Abbey has congenital hypomyelinating neuropathy, a form of Charcot-Marie-Tooth disease characterized by lack of coordination and balance, along with muscle weakness. She walks with the aid of leg braces. At this point, Abbey’s legs and balance seem to be the primary areas affected, causing frequent falls. Her upper body, including hand and arm dexterity, is not experiencing problems.
Abbey’s dad Joel, a dentist, says she copes with her mobility challenges in part by using two different types of leg braces. One is a two-piece design that allows her heels to move more freely. The other helps prevent hyperextension of her knees, and thus damage to knee cartilage.
“If there’s one thing we know about Abbey, it’s that she’s resilient. Nothing really stops her. I think the best thing about her personality and this disease is that she just doesn’t give up,” Joel says.
Queen of the capitals
Wendi, an experienced physical therapist, is the perfect companion for a young lady with a nerve and muscle disability. “Twenty years ago I would not have believed I’d be where I am now. But today, along with my husband, I’m not only Abbey’s biggest advocate, I’m also her personal physical therapist,” Wendi says.
|Abbey at work, with SUPERVALU grocery chain CEO Jeff Noddle
Wendi helps Abbey’s leg muscles with regular stretching exercises, but Abbey has plenty of other activities to promote her physical and mental well-being, too.

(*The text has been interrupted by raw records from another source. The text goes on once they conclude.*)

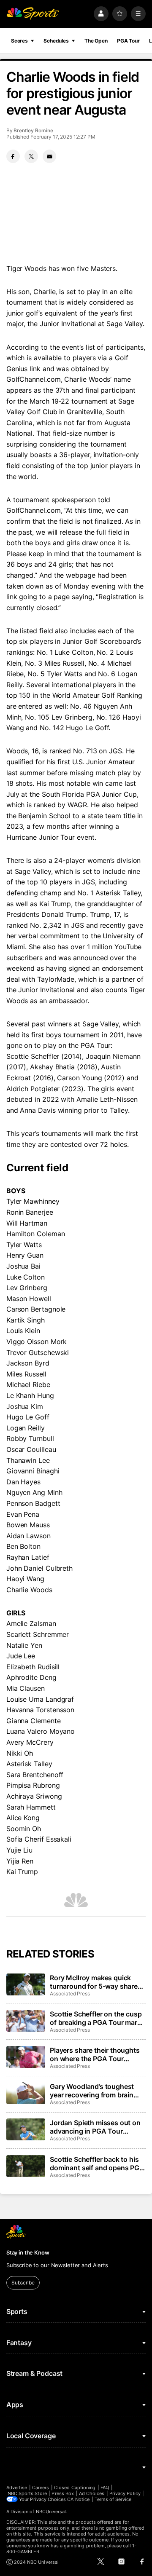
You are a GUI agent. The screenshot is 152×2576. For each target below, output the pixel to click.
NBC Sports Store (27, 2493)
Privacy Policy (125, 2493)
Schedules (56, 40)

Her interests include: reading (Nancy Drew is tops right now), singing, dancing, riding her bike, swimming (especially good for muscles), playing the piano, playing games (especially cards), visiting the library and bookstores, acting in plays and traveling with her mom and dad. Her favorite places to visit near home include an alpaca farm in Oak Glen, San Diego’s Wild Animal Park and the San Diego Zoo.
Abbey has no pets at the moment (her crab “had a little accident”), but she’s considering a kitten or a hamster. In the meantime, she has plenty of stuffed animal friends, including Aggie, Priscilla, Lily and Bluie.

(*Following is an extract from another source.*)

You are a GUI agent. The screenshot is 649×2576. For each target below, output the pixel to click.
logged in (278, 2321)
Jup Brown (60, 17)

Her fondness for critters jibes well with her current plans to be a veterinarian when she grows up (earlier prospects of becoming an elementary school teacher, swimming instructor or hairdresser have faded).
In the meantime, she’s studying hard at the Montessori School in Redlands, where she’s a third-grader. Her favorite subjects are reading, math and geography. In the latter domain, she can reel off the names of every U.S. state’s capital city.

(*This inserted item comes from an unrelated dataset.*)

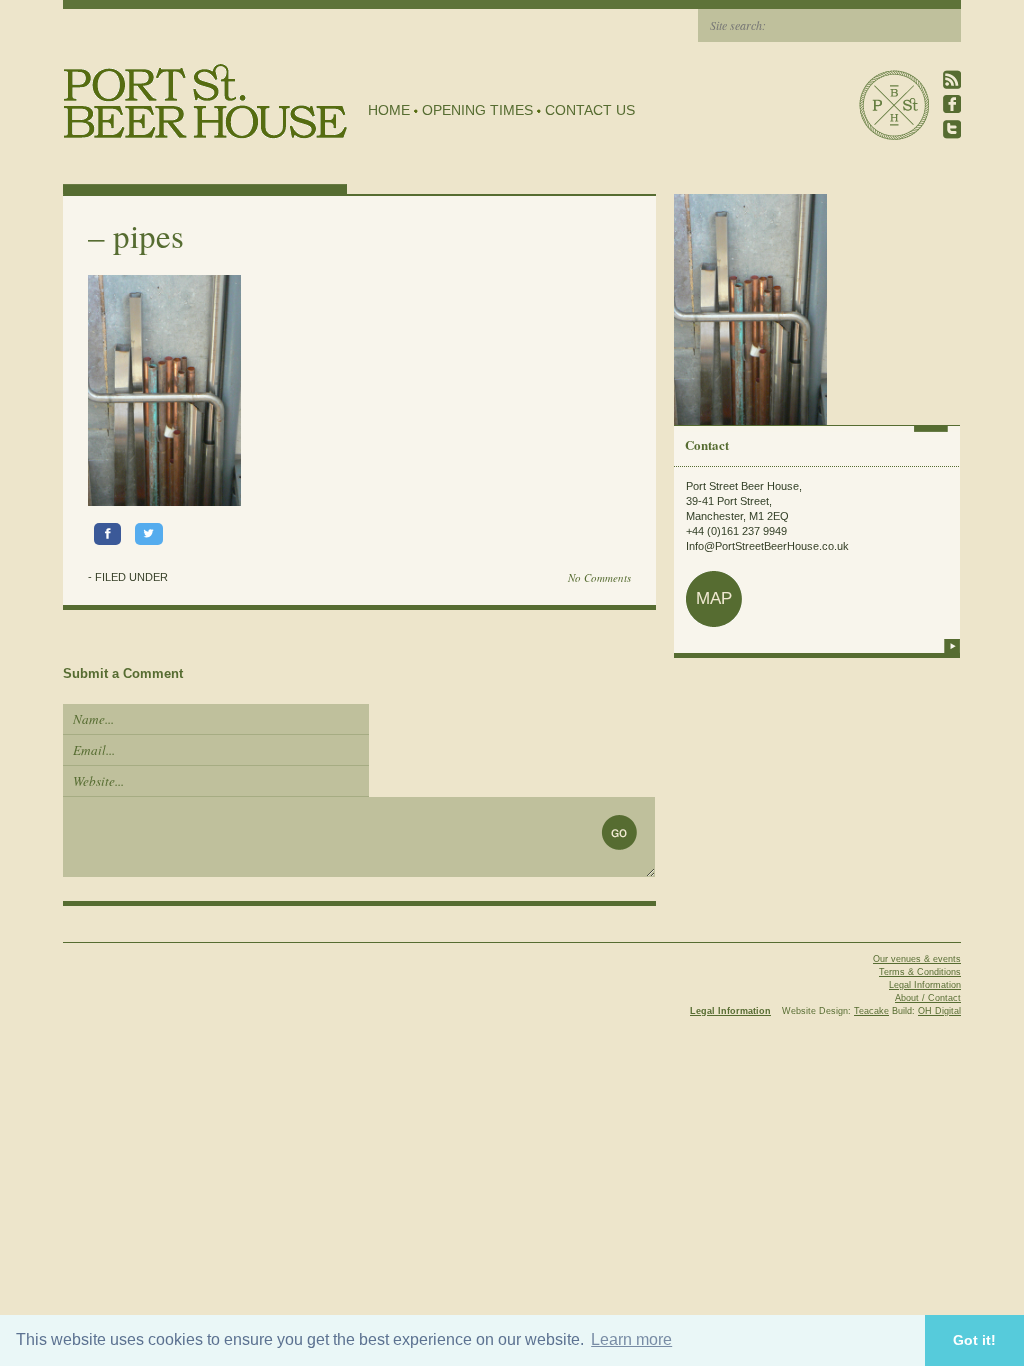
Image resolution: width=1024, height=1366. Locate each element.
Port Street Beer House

In proof thereof, she sat down backstage at the 2007 national Telethon broadcast with her good friend Luke Christie, who served as MDA National Goodwill Ambassador in 2006 and 2007, and suggested a good-natured contest to name the states’ capitals. The academically formidable Luke took a pass. “Abbey,” he said, “when you’re 13 years old like me, some things are more important.”
|Abbey at play in the pool, one of her favorite places|
Abbey’s neuromuscular disease and frequent contacts with MDA have been eye openers for the family. “We’ve been able to meet so many other families and see the struggles they go through, and that’s given us an awareness and knowledge that we can do something to help them in some way,” Joel says.
“Knowing that MDA is there and that we can give back to them has been really important to us. We’ve come to realize that even the small part we do is having a positive effect on kids we don’t even know.”
As for the kid he does know, every time a fire engine goes by, Abbey whoops and shouts, “Go fire fighters!” She’s got energy to burn, and she’s ready to use it.